Se ci fosse qualcuno oggi su questo pianeta a meritare di finire sulla forca, non avrei dubbi a indicare al boia Saddam Hussein. Inutile elencare i suoi crimini, compiuti da capo di Stato, non da semplice criminale. Sappiamo dei curdi gasati, della sua polizia segreta, delle torture, dei massacri, dei terroristi finanziati. Ci si potrebbe indignare per l’ipocrisia di chi non ha voluto schierare l’Italia in prima fila alle Nazioni Unite sulla moratoria per la pena capitale e oggi ha un sussulto di coscienza e si ricorda del potente di turno; per l’ipocrisia di chi fa finta di nulla con le migliaia di pene capitali eseguite a Pechino e fa la voce grossa con Baghdad. Strappano amari sorrisi i ragionamenti di chi voglia dimostrare che l’eventuale uccisione del dittatore iracheno provocherebbe un’esplosione di violenza sulle sponde dell’Eufrate. Come se già ogni giorno da quelle parti non dovessero contare i morti ammazzati dal terrorismo fondamentalista.

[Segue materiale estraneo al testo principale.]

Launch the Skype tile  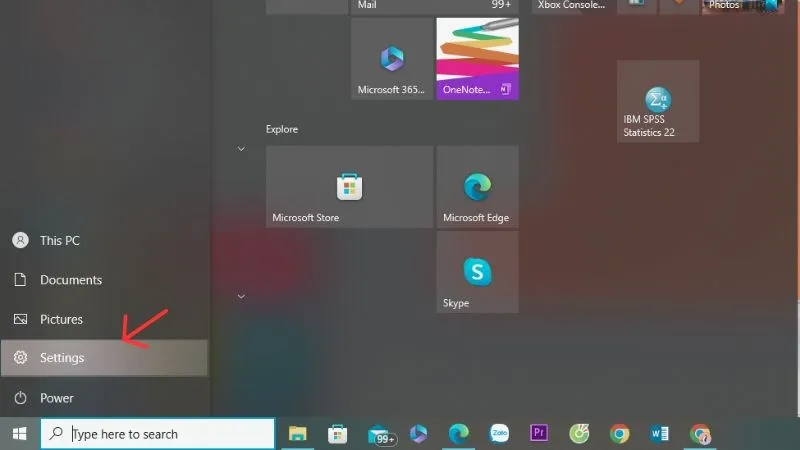(x=477, y=272)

Il processo si è svolto dove doveva svolgersi, nella lingua che gli iracheni potevano capire, praticamente in diretta televisiva. Un evento che aiuterà il paese a elaborare la fine della tirannia e il travagliato passaggio alla democrazia. Quando finirà anche il ricorso, dovremo salutare l’avvenuto processo. Eppure, ritengo che, senza voler imporre nulla al governo sovrano dell’Iraq, sia più saggio nello stesso tempo mostrare la nostra rispettosa contrarietà all’esecuzione. Noi, con questa terribile guerra, non vogliamo uccidere fisicamente Saddam Hussein, ma liberare l’Iraq.